One day, long before we were parents, I made Michael lasagna. I know it’s kind of difficult to mess up mozzarella-y, beefy, noodle-y goodness, but it’s me we’re talking about here, so of course it was completely average. I couldn’t (and still can’t, actually) get the layers all nice and neat and when scooped out of the baking dish with a spatula it tends to fall apart all over the plate. If I were on Chopped I would say it was “Lasagna! Deconstructed!” but I’m not on Chopped and I’m never going to be on Chopped unless they lower their standards like, a lot.


Anyways, a couple of nights later we went to a friend’s house. His mom offered us leftover lasagna. Michael was already shoveling large bites into his mouth before I sat down next to him with my nice and tidy lasagna slice (layers stayed perfectly gelled together!) and took a taste. I turned to him, “Why is this so much better than mine?” With zero hesitation and right as he was shoveling another bite into his mouth Michael said, “Apples and oranges, baby. Apples and oranges.”

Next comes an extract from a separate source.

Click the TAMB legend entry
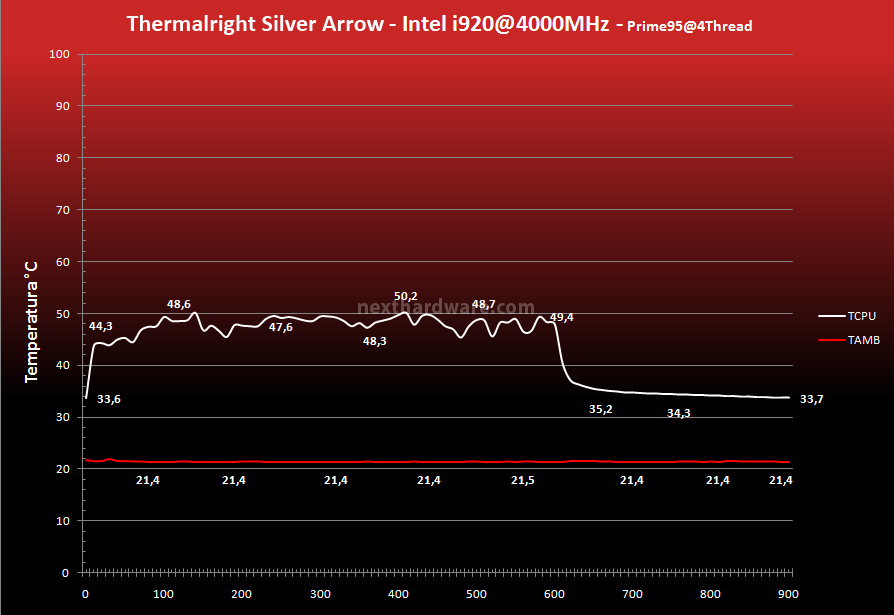Viewport: 894px width, 615px height. [849, 340]
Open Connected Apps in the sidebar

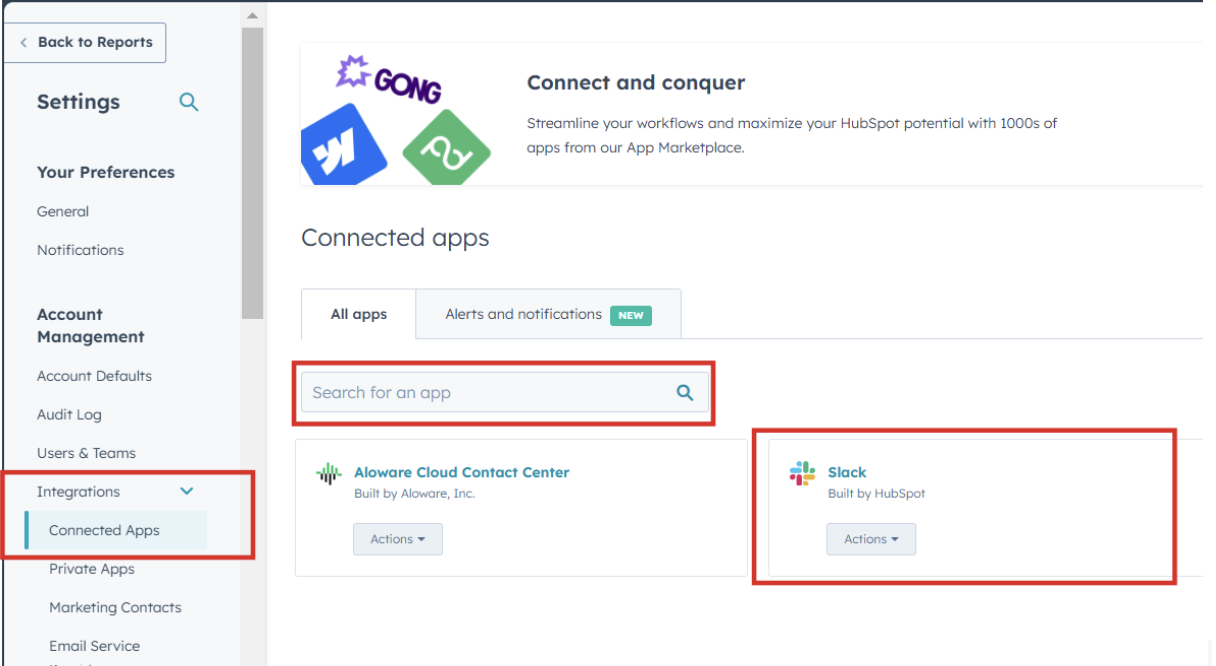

Sometimes I fall into the unavailing habit of comparison. I start feeling fifty shades of inadequate because mom friend #1’s house is always so tidy, or mom friend #2 is always making sensory bins and cute crafts with her toddler, and mom friend #3 makes the most nutritious meals while I’m over here tossing my three-year-old a fruit roll up and an almost-gone bag of chocolate chips before breakfast just to keep the peace.

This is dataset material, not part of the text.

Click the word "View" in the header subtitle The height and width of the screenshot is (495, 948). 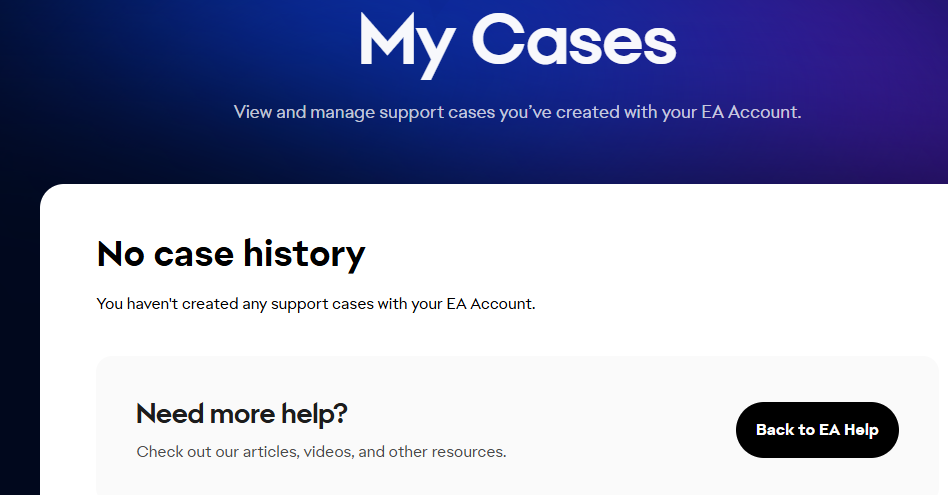[x=253, y=112]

I know it isn’t fair to compare my weaknesses to other people’s strengths, but in my defense, I didn’t know their weaknesses and I was blanking on any of my strengths right then so what else was I going to compare, you know? Typically, I feel like I do a pretty good job not letting the comparison monster thief my joy, but the other night I was literally wallowing (and trust me, I tried to find a word that makes me sound less like a whale and more like a sophisticated mom, but nothing else paints the picture so accurately) in my bed and whining about how I felt like a crappy mom to Michael. (Who, by the way, should get an award for the amount of times he has to listen to me berate myself because he always disagrees with me at all the right times.) I told him how inadequate I felt in my parenting—from losing my patience too quickly to not planning enough educational activities. “Mom-Friend #2 does the cutest crafts and lesson plans with their kids.” I said. Again, he didn’t miss a beat, “You’re nothing like Mom-Friend #2! Apples and oranges, baby. Apples and oranges.”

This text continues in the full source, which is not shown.